Exercise passage:

Do not expect much from the night mode of the Galaxy A32 5G though, as it is limited in performance and ends up delivering rather artificial-looking images through overexposure. You check out the handiwork of the Galaxy A32 5G's camera in the image gallery below.
A battery that will last you the entire day...and then some
The battery life on the Samsung Galaxy A32 5G is a highlight here. Then again, it comes as no surprise, as this smartphone offers an advanced network connection that will certainly demand power from the handset. The 5,000 mAh, battery is accompanied by 15 W fast and adaptive charging technology.
All in all, I liked the:
- long battery life
- steady power consumption
In summary, I did not like the:
- lack of a wireless charging option
Unfortunately, I could not test out the device on a data plan that has 5G network support, as my data plan currently supports 4G+. In other words, it failed to reach the download and upload speeds of a 5G experience. Hence, the battery life test results will be limited by this factor.

Pixel coordinate grounding data:
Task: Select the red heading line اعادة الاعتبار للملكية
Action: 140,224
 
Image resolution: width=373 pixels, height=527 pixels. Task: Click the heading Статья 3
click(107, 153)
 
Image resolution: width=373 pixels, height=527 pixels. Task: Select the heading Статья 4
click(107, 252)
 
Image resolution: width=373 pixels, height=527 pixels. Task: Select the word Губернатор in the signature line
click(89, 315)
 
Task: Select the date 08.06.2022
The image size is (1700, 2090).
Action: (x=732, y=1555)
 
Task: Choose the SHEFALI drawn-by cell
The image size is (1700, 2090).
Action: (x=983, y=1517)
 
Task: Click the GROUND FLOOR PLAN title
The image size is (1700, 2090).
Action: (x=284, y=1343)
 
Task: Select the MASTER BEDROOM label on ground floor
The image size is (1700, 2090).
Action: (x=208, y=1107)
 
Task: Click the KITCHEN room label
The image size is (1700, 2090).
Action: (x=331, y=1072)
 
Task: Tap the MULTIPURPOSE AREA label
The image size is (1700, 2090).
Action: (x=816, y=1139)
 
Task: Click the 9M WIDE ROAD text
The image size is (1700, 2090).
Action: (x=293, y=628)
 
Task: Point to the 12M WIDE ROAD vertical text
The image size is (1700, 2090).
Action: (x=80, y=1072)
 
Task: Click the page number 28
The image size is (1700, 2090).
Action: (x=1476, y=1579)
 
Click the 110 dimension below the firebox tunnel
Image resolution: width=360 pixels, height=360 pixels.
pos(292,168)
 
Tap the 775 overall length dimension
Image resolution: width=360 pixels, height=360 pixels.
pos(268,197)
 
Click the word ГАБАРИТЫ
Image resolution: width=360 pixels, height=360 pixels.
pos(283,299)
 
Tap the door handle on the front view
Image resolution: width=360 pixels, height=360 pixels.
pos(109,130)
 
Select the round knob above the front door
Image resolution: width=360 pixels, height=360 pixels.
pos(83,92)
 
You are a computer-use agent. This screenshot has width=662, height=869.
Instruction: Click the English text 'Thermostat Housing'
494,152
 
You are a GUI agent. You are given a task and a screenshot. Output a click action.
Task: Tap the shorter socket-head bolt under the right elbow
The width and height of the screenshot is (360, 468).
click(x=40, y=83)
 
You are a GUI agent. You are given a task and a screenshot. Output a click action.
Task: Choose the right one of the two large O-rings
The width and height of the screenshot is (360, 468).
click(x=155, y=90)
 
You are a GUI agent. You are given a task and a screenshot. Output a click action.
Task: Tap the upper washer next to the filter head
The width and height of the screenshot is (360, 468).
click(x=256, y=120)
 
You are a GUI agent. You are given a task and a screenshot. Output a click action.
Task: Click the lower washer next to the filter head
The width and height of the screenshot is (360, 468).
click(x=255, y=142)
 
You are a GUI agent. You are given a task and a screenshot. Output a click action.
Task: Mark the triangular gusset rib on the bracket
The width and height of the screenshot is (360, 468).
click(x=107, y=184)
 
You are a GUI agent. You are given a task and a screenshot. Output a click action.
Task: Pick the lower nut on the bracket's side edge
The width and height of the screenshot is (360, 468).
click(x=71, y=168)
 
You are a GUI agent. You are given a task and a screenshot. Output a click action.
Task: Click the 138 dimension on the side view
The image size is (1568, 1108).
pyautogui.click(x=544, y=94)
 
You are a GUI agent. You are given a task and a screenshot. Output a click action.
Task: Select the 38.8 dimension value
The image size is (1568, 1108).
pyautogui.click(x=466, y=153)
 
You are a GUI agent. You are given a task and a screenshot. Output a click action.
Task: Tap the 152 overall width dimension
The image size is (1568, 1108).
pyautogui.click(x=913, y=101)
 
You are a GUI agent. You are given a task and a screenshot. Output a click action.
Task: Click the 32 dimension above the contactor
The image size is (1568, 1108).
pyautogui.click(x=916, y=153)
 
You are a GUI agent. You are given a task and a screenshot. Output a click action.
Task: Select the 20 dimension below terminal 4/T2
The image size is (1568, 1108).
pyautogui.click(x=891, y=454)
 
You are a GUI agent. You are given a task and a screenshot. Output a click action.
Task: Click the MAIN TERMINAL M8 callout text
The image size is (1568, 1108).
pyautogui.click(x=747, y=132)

Problem requirements: Reproduce the section of the phone review that starts with "A battery that" and ends with "adaptive charging technology.", substituting "power cell" for each occurrence of "battery". The items are not needed for this exercise.

Response for this exercise:
A power cell that will last you the entire day...and then some
The power cell life on the Samsung Galaxy A32 5G is a highlight here. Then again, it comes as no surprise, as this smartphone offers an advanced network connection that will certainly demand power from the handset. The 5,000 mAh, power cell is accompanied by 15 W fast and adaptive charging technology.